Dans ce domaine, en effet, la puissance publique a vite admis que le droit sur la terre ne pouvait être absolu : jeter un livre de sa bibliothèque dans sa cheminée, soit, mais mettre le feu à ses terres, indépendamment même du danger que cela représente pour les voisins… L’affirmation d’absoluité, du “droit à l’abus”, en quelque sorte, comme consubstantiel à la propriété, s’inscrit en fait historiquement dans la rupture (qu’on peut dire “bourgeoise”) avec une conception non exclusiviste de la propriété, définie plutôt par un faisceau de “maîtrises”: la saisine médiévale, note A.-M. Patault, ne donnait qu’une “propriété partiaire, ne portant que sur une ou plusieurs utilités, elle solidarise, bon gré mal gré, tous ses titulaires sur un même fonds. À l’opposé de la propriété romaine, elle ne confère pas l’abusus, pouvoir de disposition sur la matière”. Cette superposition d’utilités pouvait faire que sur un même terrain, le “fruit” des arbres revînt à l’un, le foin à l’autre, le regain à un autre encore, ou même encore l’ombre d’un chêne pour le repos.

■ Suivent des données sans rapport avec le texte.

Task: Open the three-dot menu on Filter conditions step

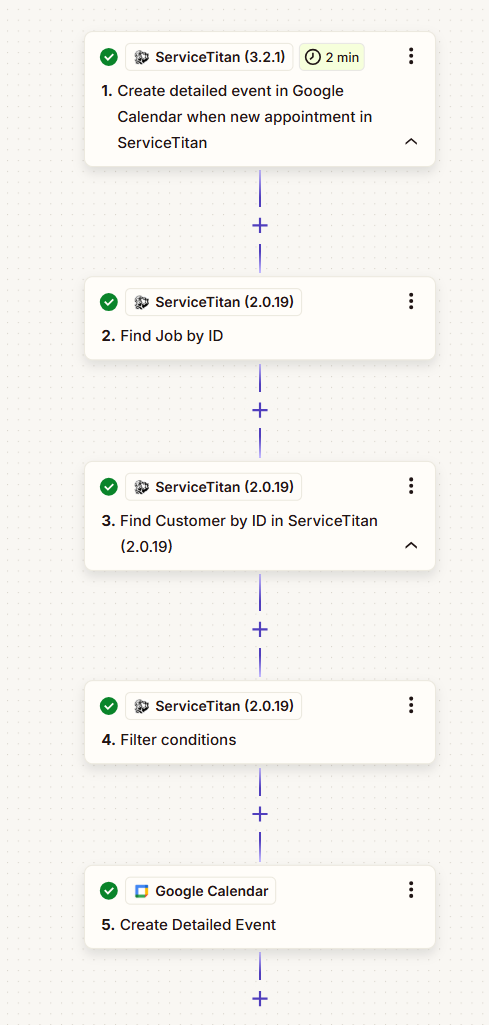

L’inscription de l’abusus dans la définition permettait, bien sûr, de rompre avec toute logique “féodale” qui faisait de l’exploitant de la terre l’homme-lige, le vassal d’un seigneur. Le droit romain est utilisé ici au service d’une affirmation de la liberté individuelle pensée comme souveraineté d’un sujet, et d’un rejet des diverses formes de patronage et de paternalisme, qui implique de séparer, au moins en partie, le droit de la morale. Mais la rupture avec la conception non exclusiviste de la propriété impliquait – ou permettait – aussi une destruction des usages communaux, de diverses formes d’usufruit de biens ecclésiaux autorisé sous des statuts traditionnels plus ou moins éloignés de la réalité de l’usage. Cette vaste transformation dans l’histoire de la propriété rurale, concomitante à une “romanisation du droit”, est donc, assurément, un processus ambivalent, mixte de libération (la libération du sol et le droit d’en disposer sont vus comme partie prenante de la libération de l’individu des “liens” traditionnels, ancestraux, féodaux, etc.) et d’expropriation déguisée derrière l’affirmation même d’une nouvelle conception de la propriété privée. Adam Smith a souligné la part de progrès de ce processus (la diminution de la dépendance et de la violence féodale12), dont Marx, de son côté, a pointé la face obscure.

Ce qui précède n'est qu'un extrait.